▸ CONSIGNE
D'après le texte sur la gestion juridique de la pandémie, quelle approche des circonstances exceptionnelles le Conseil d'État a-t-il historiquement adoptée ?

▸ TEXTE D'ÉTUDE
⁂

Ce qui frappe dans la gestion juridique de la pandémie, c’est l’abandon progressif des garanties protectrices des libertés publiques par les deux plus hautes juridictions françaises. Historiquement, le Conseil d’État a toujours eu une approche souple des circonstances exceptionnelles, justifiant des restrictions au nom de l’efficacité administrative. À l’inverse, le Conseil constitutionnel a longtemps été perçu comme un contrepoids, plus strict dans l’arbitrage entre l’urgence et la préservation des droits fondamentaux. Or, la crise sanitaire a fait sauter ce verrou. Pour la première fois, les deux juridictions ont validé, presque sans réserve, des restrictions massives aux libertés, alignant leur jurisprudence sur une logique de légitimation de l’état d’exception. Ce rapprochement marque une rupture inédite : ce qui relevait autrefois de mesures exceptionnelles et temporaires est progressivement devenu un mode de gouvernance normalisé. La pandémie a donc servi de précédent, ouvrant la voie à une gestion de crise où les libertés ne sont plus des principes intangibles, mais des variables ajustables selon les décisions du pouvoir exécutif.

⁂

▸ DONNÉES FOURNIES
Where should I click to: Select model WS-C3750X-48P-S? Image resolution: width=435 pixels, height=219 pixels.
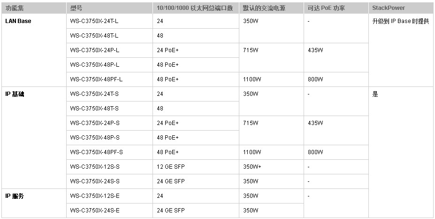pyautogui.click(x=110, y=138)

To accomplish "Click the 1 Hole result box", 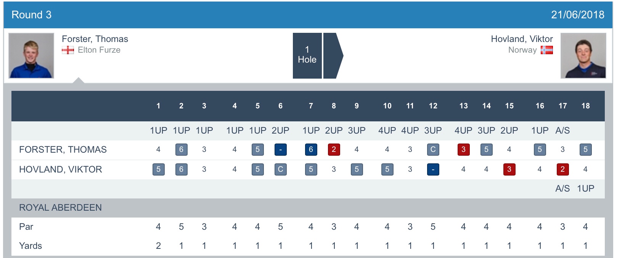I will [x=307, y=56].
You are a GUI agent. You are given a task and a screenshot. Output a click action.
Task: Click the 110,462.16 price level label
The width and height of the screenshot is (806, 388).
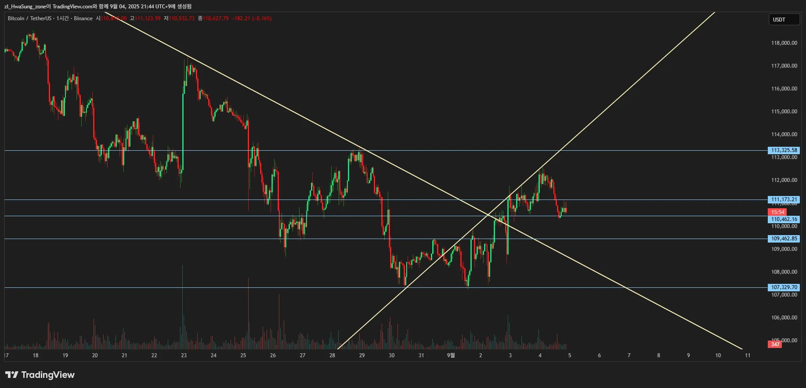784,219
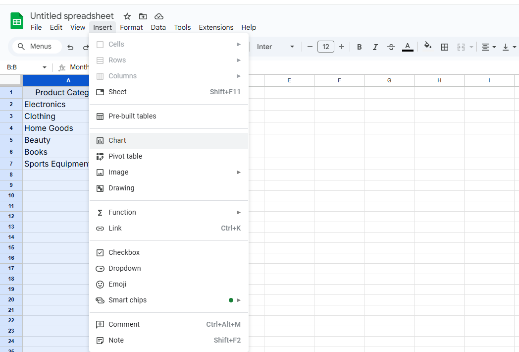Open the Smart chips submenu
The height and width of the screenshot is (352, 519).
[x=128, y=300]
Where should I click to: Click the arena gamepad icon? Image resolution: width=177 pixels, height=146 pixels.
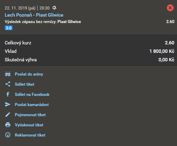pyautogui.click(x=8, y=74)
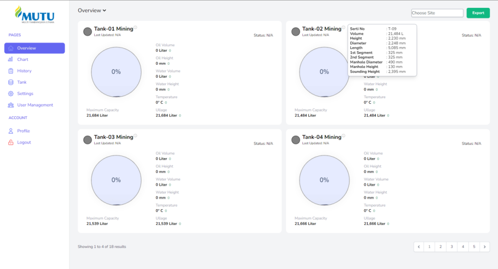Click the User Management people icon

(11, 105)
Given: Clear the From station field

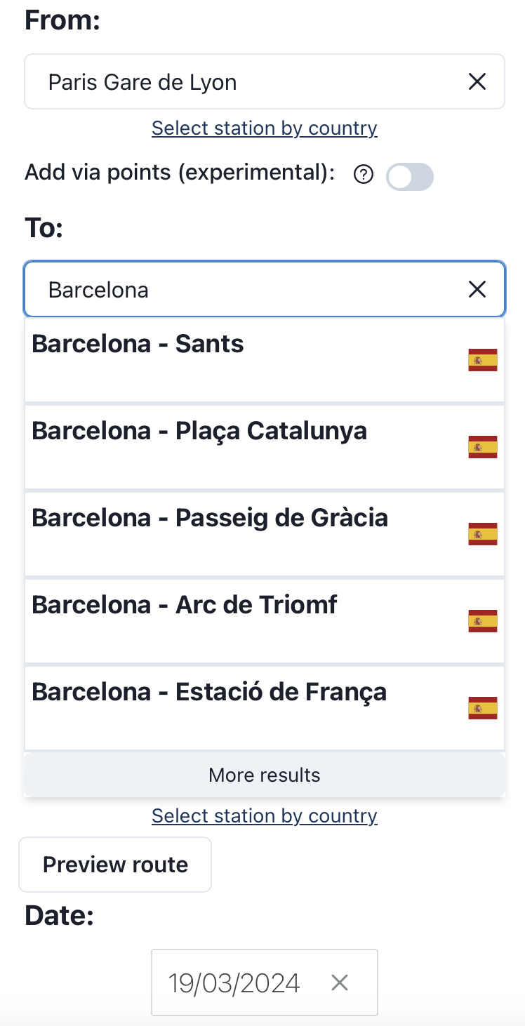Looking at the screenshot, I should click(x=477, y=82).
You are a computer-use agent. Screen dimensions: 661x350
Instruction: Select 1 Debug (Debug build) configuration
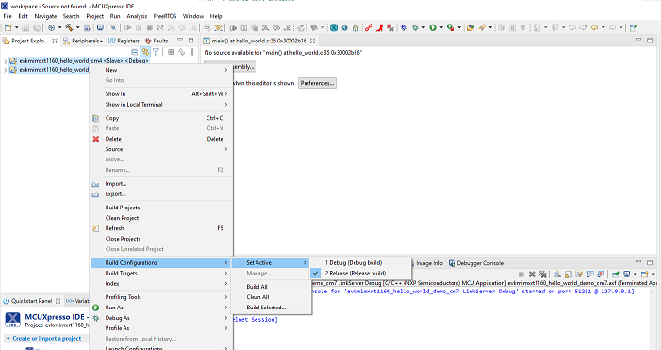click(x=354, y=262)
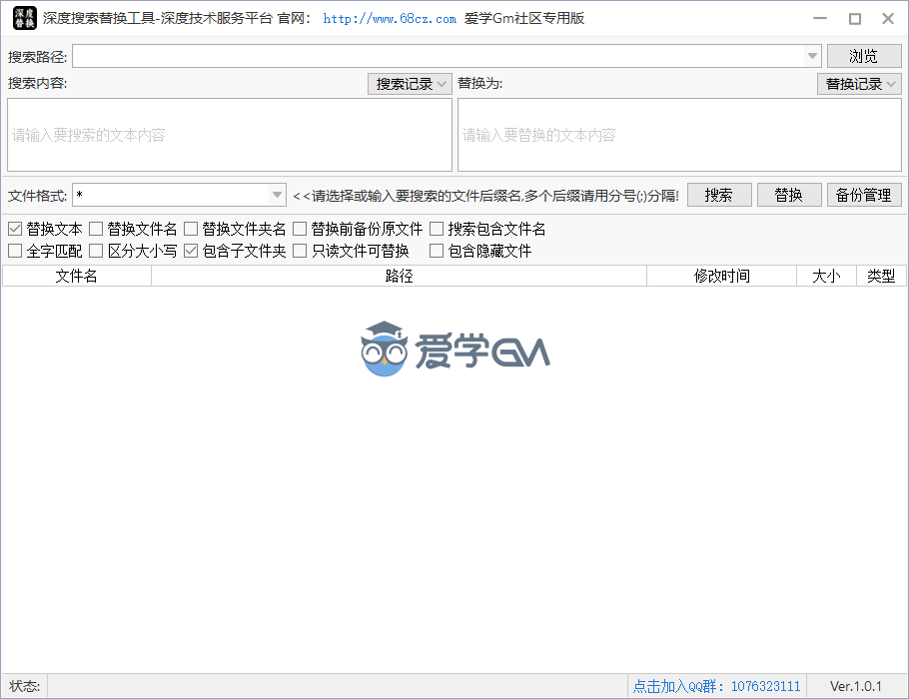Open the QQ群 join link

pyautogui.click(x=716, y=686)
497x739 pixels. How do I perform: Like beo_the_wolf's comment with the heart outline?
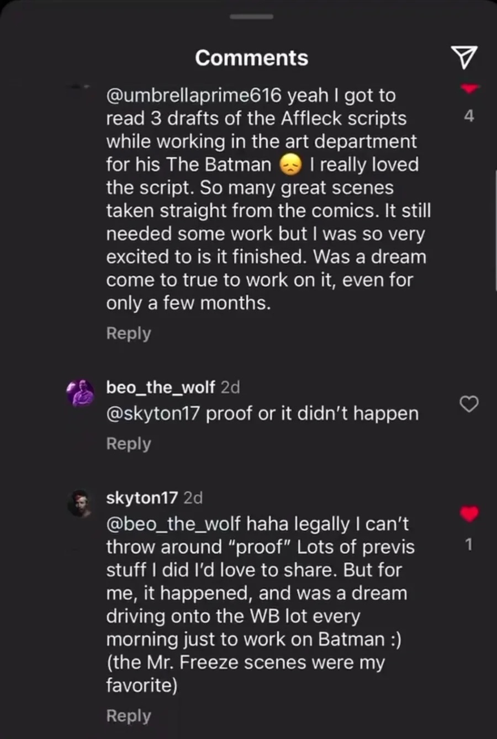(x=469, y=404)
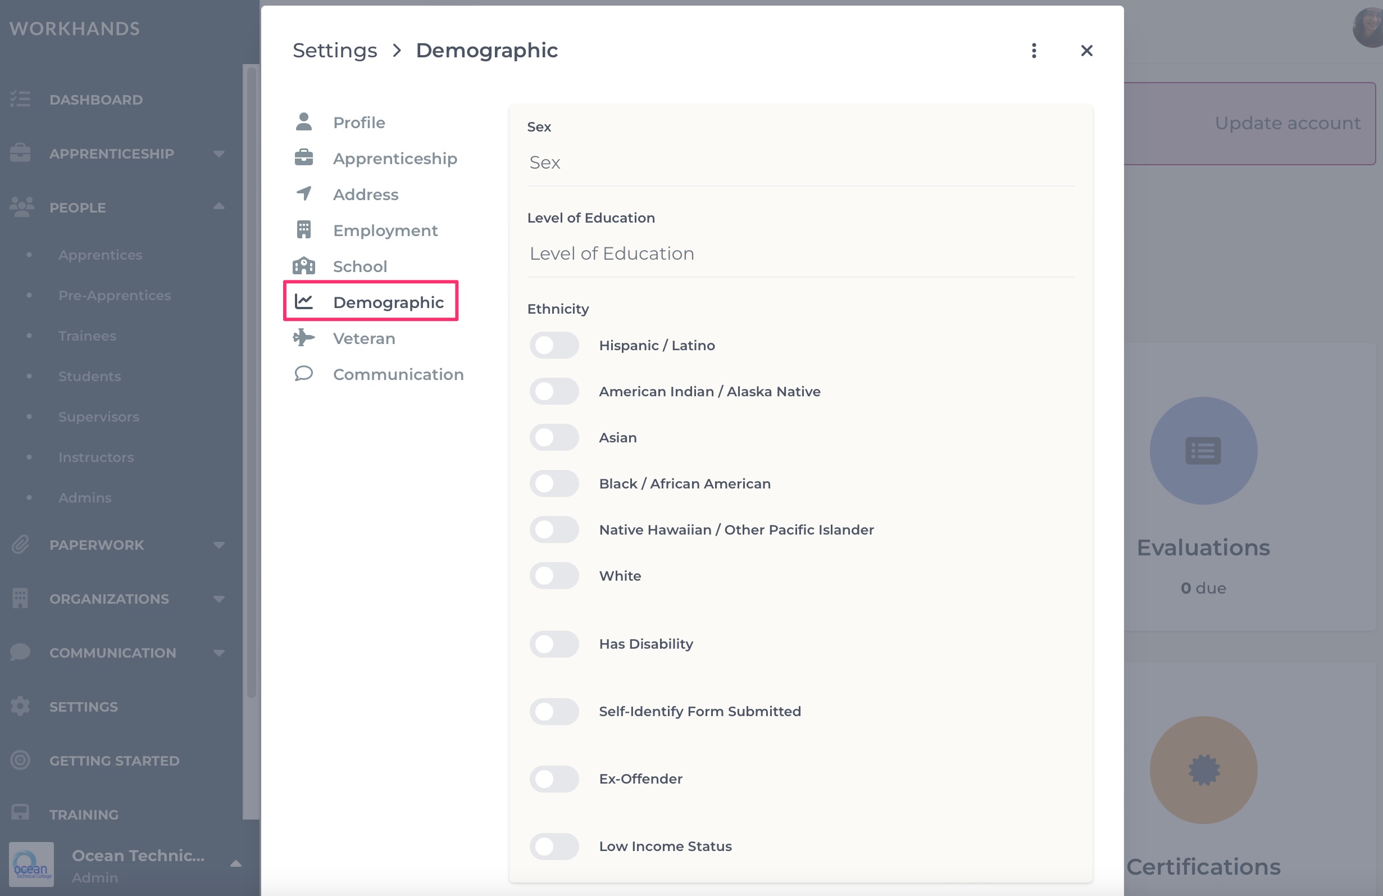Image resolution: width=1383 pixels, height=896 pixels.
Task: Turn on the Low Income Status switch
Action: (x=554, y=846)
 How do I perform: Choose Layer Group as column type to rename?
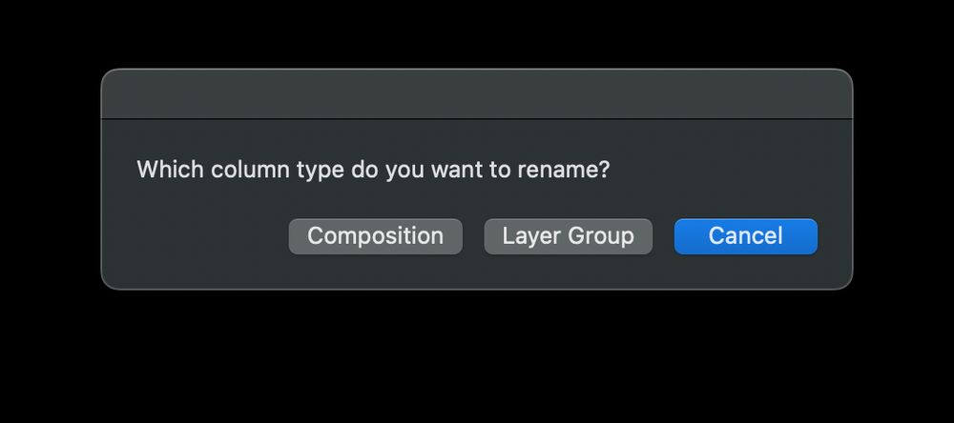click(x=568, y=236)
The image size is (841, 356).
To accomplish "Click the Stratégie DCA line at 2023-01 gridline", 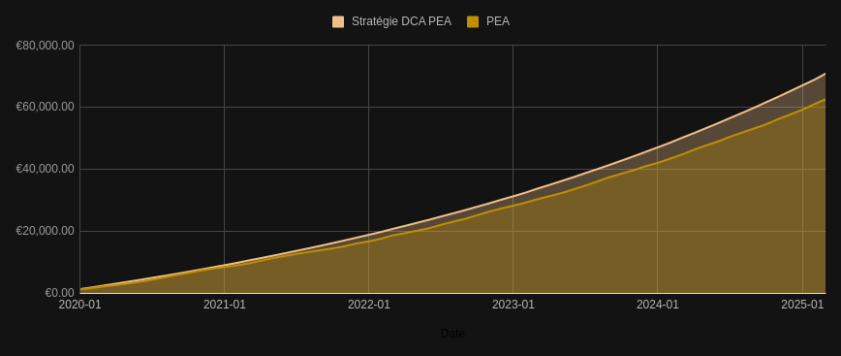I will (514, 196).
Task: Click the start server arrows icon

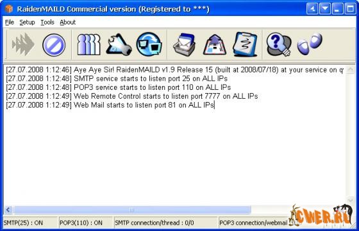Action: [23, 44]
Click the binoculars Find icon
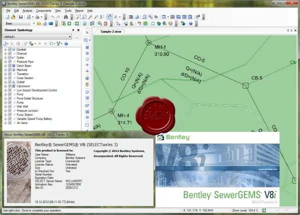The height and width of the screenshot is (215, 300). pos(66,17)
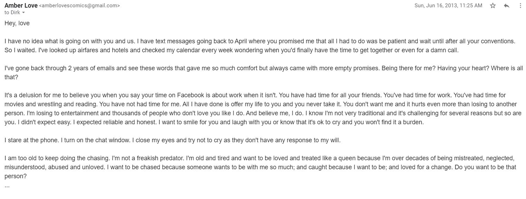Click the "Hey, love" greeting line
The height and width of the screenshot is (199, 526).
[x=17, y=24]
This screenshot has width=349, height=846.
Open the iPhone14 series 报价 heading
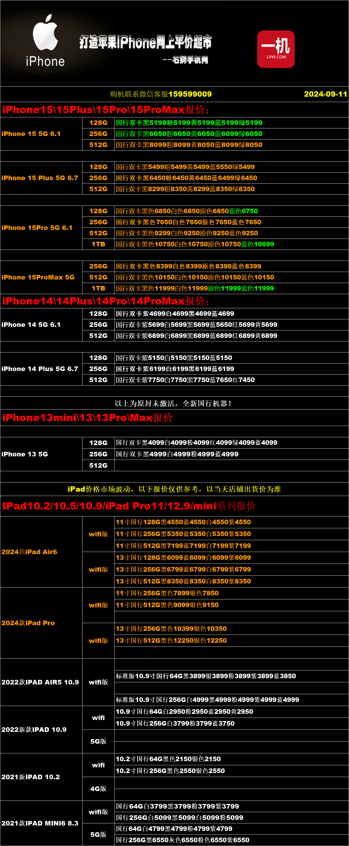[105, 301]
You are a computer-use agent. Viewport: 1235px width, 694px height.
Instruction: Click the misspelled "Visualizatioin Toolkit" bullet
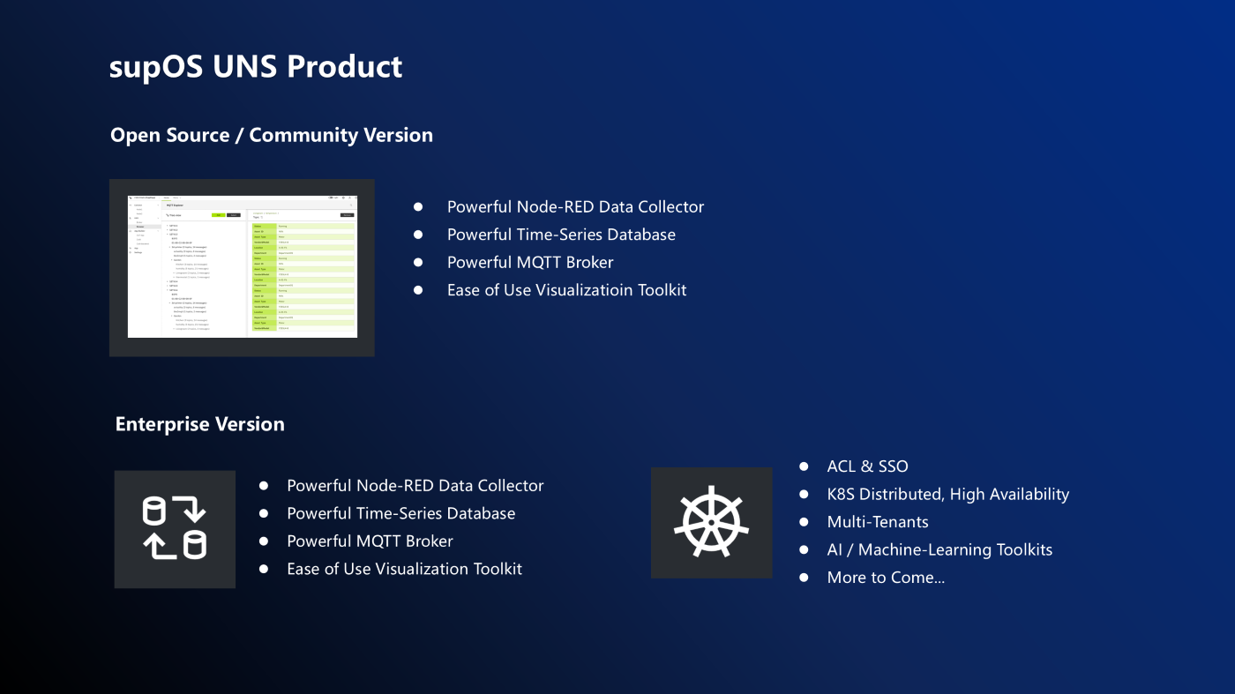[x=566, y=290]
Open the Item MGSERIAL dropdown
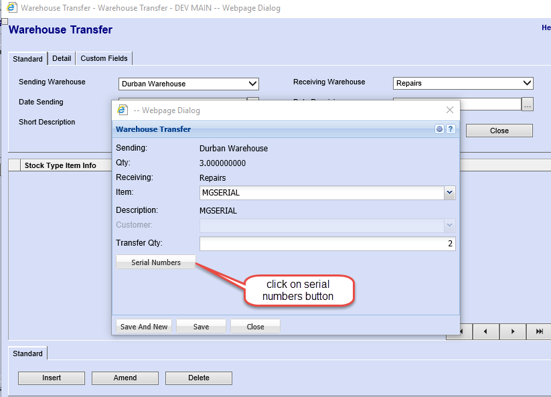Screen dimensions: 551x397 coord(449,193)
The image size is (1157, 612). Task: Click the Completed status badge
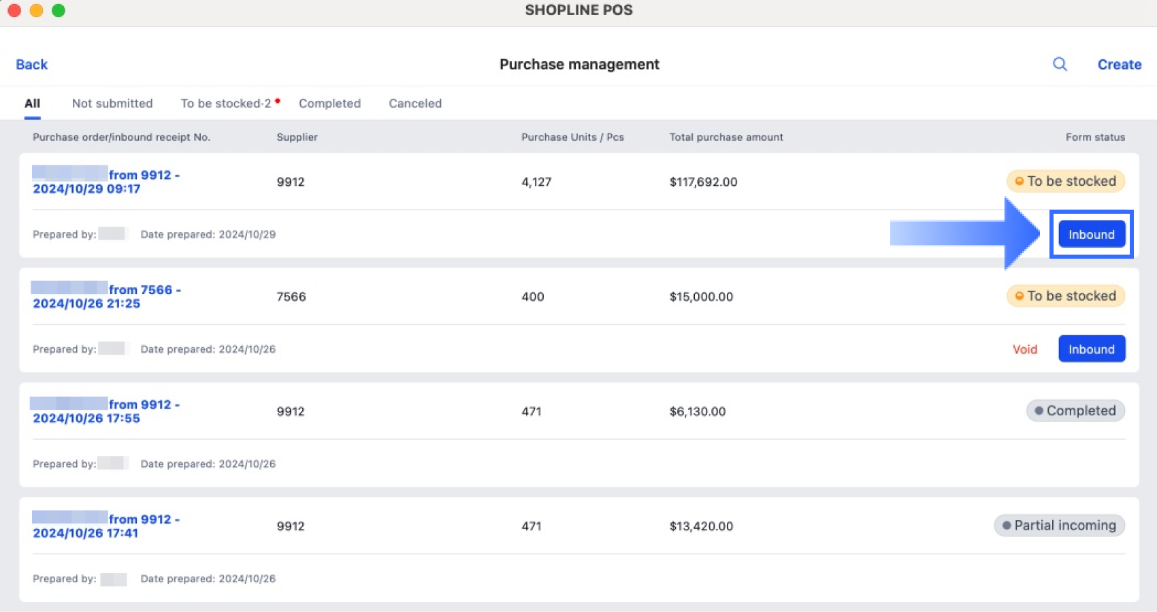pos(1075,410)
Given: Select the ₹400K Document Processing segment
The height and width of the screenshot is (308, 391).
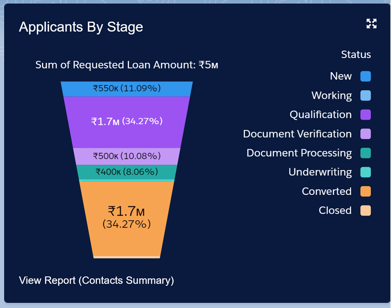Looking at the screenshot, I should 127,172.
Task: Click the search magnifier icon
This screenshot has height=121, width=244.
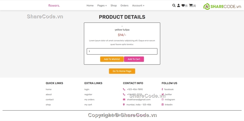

⁂

▸ RÉPONSE ATTENDUE
Une approche souple, qui justifiait des restrictions au nom de l'efficacité administrative.